PÁGINA ::

━━━━━━━━━━━━━━━━━━━━

O modelo falhou. Qual?

  • José Gusmão
  • 18 Outubro 2016

Comecemos pelo mais simples: a recuperação de rendimentos falhou na redinamização da economia? A resposta é simples: não.

Há uma tese que está a percorrer o discurso da direita sobre o Orçamento do Estado para 2017 e que se pode resumir assim: o modelo da política económica em 2016, assente na devolução de rendimentos, falhou e o Governo, reconhecendo esse facto, ter-se-ia conformado e adotado as políticas recomendadas por Bruxelas, apostando no investimento e nas exportações.

Comecemos pelo mais simples: a recuperação de rendimentos falhou na redinamização da economia? A resposta é simples: não. No primeiro semestre de 2016, o crescimento do consumo privado foi o fator mais dinâmico da economia, compensando as dificuldades do contexto externo e a quebra no investimento. Além disso, os números medíocres do PIB e do investimento escondem uma evolução surpreendente do emprego, que pode estar relacionada com o facto de o emprego estar a ser criado em empresas que estariam a operar abaixo da sua capacidade produtiva. Uma coisa é certa: sem a política de recuperação de rendimentos, os números da economia seriam bem piores.

Já no que diz respeito às exportações, estas análises recorrem a dois artifícios:

  1. O primeiro artifício é a ideia de que a desaceleração das exportações decorre de uma perda de competitividade decorrente do recuo nas reformas estruturais, aumento do salário mínimo, etc. Este argumento esbarra em alguns factos bem conhecidos: a queda do preço do petróleo, por si só, chegaria para explicar a desaceleração nas exportações de bens através do seu impacto nos produtos petrolíferos refinados (ver Ricardo Paes Mamede aqui). Além disso, a evolução nos mercados de Angola, EUA e, com menos importância, China e Brasil, produziu quedas abruptas nas exportações para estes países. A recuperação das exportações prevista por todas as entidades decorre da previsão de uma recuperação nestas economias. Assim, o argumento da direita consiste em responsabilizar o governo pela evolução destas economias em 2015 e tomar a reaceleração na Procura Externa relevante (de 2,4 para 4,2%) como prova de uma mudança de política do governo. Mas serão repostas as reformas estruturais revertidas? Não. Será congelado o salário mínimo? Também não.

━━━━━━━━━━━━━━━━━━━━

SECÇÃO DE DADOS ::
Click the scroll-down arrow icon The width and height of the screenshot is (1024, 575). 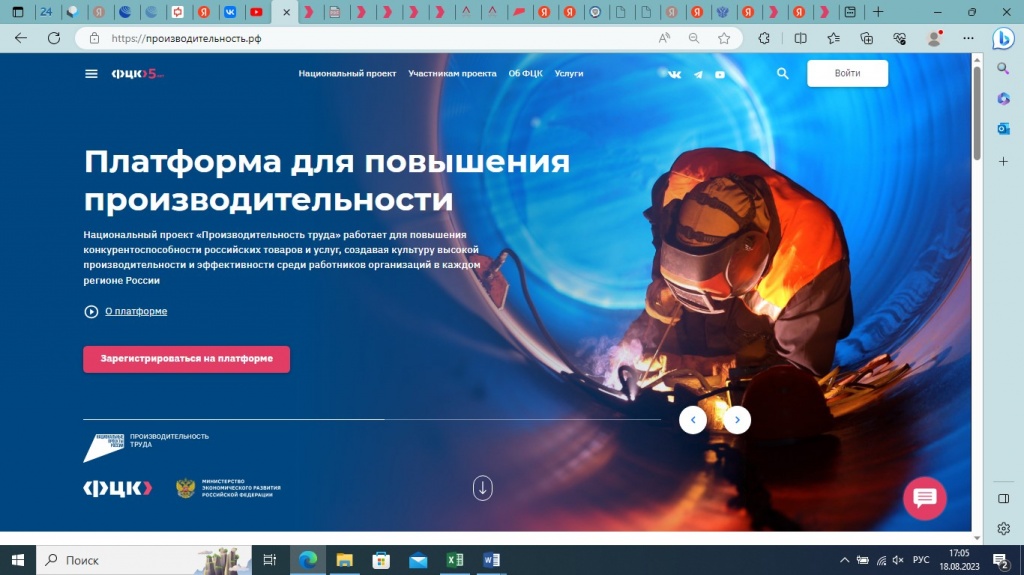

━━━━━━━━━━━━━━━━━━━━

TAREFA A REALIZAR :: Prossegue o artigo sobre a política económica de 2016 e o Orçamento do Estado para 2017, a partir da última frase apresentada.

RESULTADO ::
  2. O segundo artifício é já habitual. Consiste no hábito exótico da nossa direita de só olhar para um prato da balança comercial, o das exportações. Esse hábito tem motivações ideológicas. Concentrar todos os olhares nas exportações favorece a estratégia da direita de desvalorização dos salários. E, no caso particular do ano de 2016, desvia as atenções da melhoria significativa do saldo comercial de 0,7% para 1,5%, devida também, obviamente, à evolução do preço do petróleo.

Mais interessante é a questão do investimento em geral e a do investimento público em particular. Vou saltar por cima da falta de decoro exibida nesta matéria por quem presidiu ao maior colapso do investimento da nossa história democrática. Entre 2010 e 2014, o investimento caiu 11,3 mil milhões, dos quais 6 mil milhões de investimento público. Curiosamente, esta tendência só foi invertida em 2015, com um aumento do investimento público, fortemente concentrado no primeiro semestre, no que poderemos classificar como um keynesianismo de eleição. Ou, pelo menos, de campanha. Que resultou. O descaramento da direita ombreia neste domínio com os seus discursos de hoje sobre aumentos de impostos e insensibilidade social.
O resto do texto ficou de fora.